Dislikes: It's not tax deductible.

Price: $11,999; Premium model, $6,999.

Two, three, four bikes in one

Pivot LES Fat: Do-it-all carbon-framed, non-suspension mountain bike with massive wheel clearance and adjustable chain stays to accommodate a wide range of tire sizes, including 4-inch-wide "fat" tires, 29er off-road wheels, and skinny road wheels.

Likes: The versatility. Fat bikes are cool and everyone wants one — until the snow melts. Now, instead of a heavy, ponderously slow hippo taking up space in your garage all spring, summer and fall, you just swap out the wheels and get a 29er mountain bike, a road touring bike, a single speed, 10-speed or 20-speed, or something in-between. To keep an ideal geometry and tire clearance for whatever wheels and tire combo you choose, the bike includes Pivot's patented Swinger II dropout system, which effectively adjusts chainstay length via an indexed adjustment arc of the dropouts. To maintain proper front-end angles, it comes with two headset cup options (0 millimeters and 18 mm). The bike is RockShox Bluto suspension-fork compatible, and includes Pivot's internal routing and access ports, rear rack mounts, internal dropper post routing and three water bottle mounts. The frame and fork together weigh 5.2 pounds.

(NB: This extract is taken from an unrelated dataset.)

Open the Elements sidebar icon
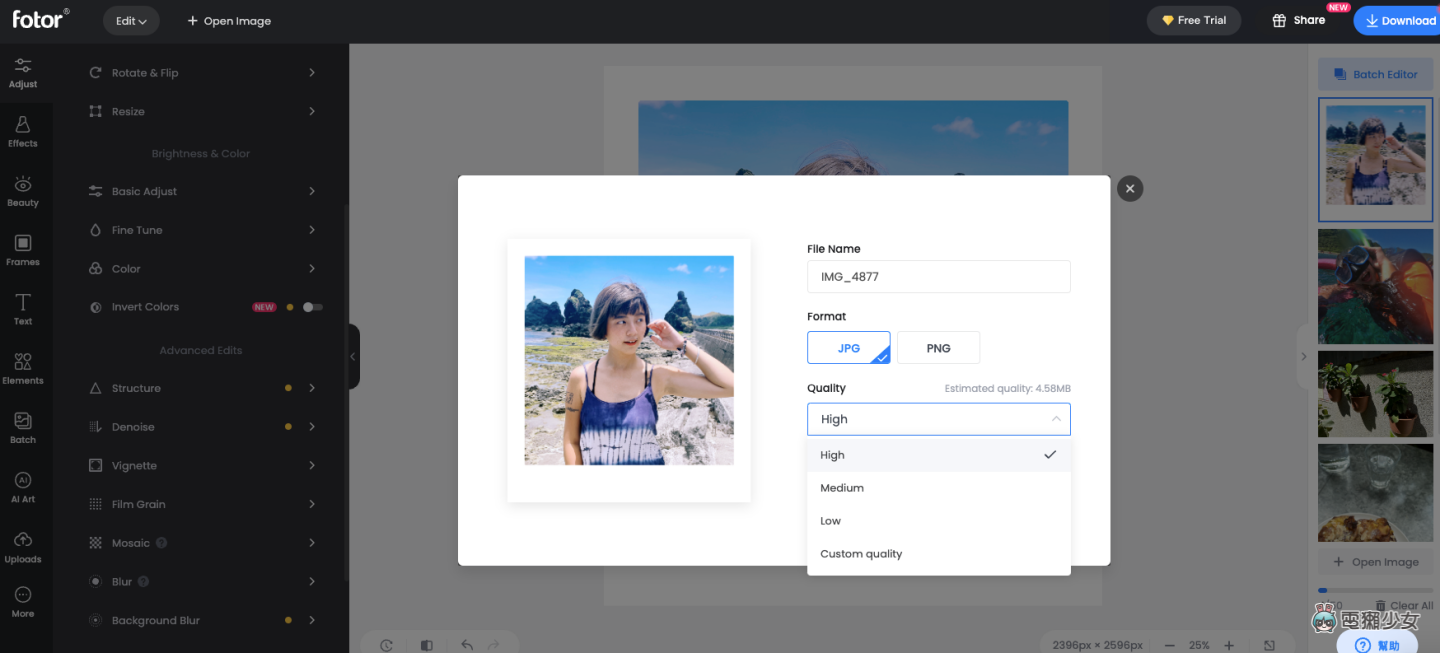 coord(23,368)
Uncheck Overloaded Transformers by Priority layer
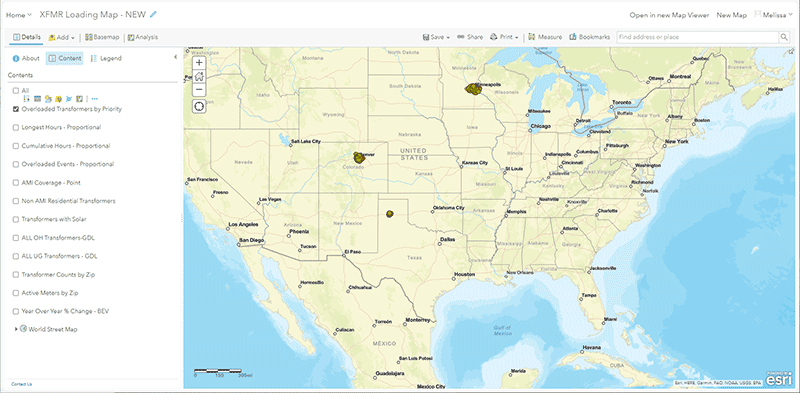The image size is (800, 393). (16, 109)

Dislikes: Are you ready to have a lot of extra wheels lying around?

Price: $2,599 for frame/fork/headset; $4,699 for complete bike with carbon fork and Sram XO1.

Easy take-apart tandem

Ritchey Break-Away Double Switchback Tandem: Steel-framed tandem that comes apart in several sections and packs in two suitcases (included).

Likes: Easy to travel with. The biggest hassle of a tandem (I know — I own one) is transporting it, a problem solved by Ritchey's simple, ingenious Break-Away system. The system requires a simple unscrewing of a few quick-disconnect cables and tightening/loosening three frame couplers with standard 4 mm and 5 mm Allen wrenches (as opposed to specific tools required on coupling systems used on other tandems). An additional benefit: You get two bikes in one, as the disk-brake-outfitted frame accepts 700c road wheels/tires and 27.5 mountain-bike wheels/tires.

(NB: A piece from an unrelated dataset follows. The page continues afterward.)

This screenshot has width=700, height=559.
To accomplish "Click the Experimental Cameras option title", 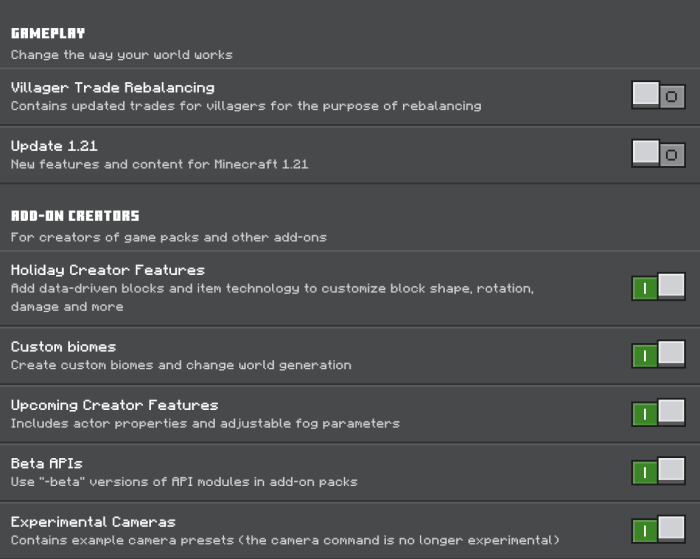I will click(93, 522).
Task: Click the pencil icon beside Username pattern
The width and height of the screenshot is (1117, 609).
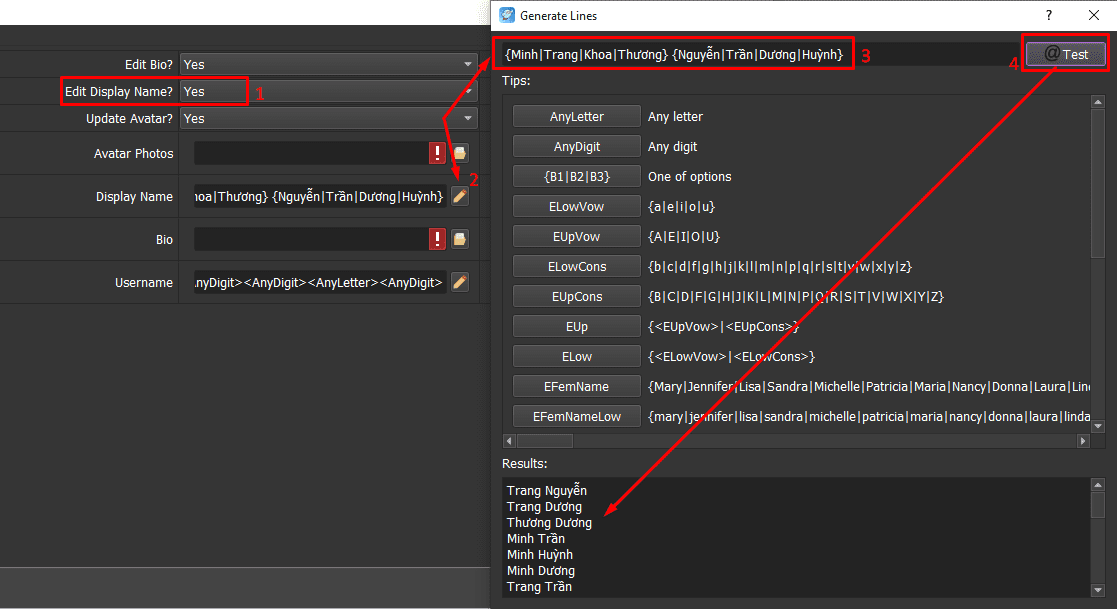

Dislikes: All tandems are expensive, and this is no exception. It'll be twice the price below when you're done building the bike, which is only available as a frame and fork.

Price: $2,995 (frame and fork only).

Beginner disk-brake road bike

GT Grade Alloy Claris: Economy 16-speed aluminum road bike with a carbon fork and disk brakes.

Likes: A real deal. Somebody at GT is a good shopper, because combining an aluminum alloy frame with carbon-fiber fork, disk brakes and Shimano's Claris 16-speed drivetrain gives you a fast and safe beginner road bike at a price no other big-name brand can touch. Disk brakes are simply better than the century-old rim brakes, but not all road bikes have them yet — especially at this price. You can pay a couple hundred more to upgrade to nicer 20-speed bikes from Diamondback, KHS and GT itself, but for a good, economical intro to road cycling, the Grade Claris makes the grade. GT's signature "triple triangle" frame design is distinctively stylish too. The stock 28c-width tires are comfy enough to ride all day on and can handle some gentle fire roads.

Dislikes: It lacks a triple chain ring (i.e. "granny gear") for getting up hills at a slow, easy pace, which some beginners may miss.

Price: $870.

Wallack is the coauthor of "Bike for Life: How to Ride to 100 — and Beyond."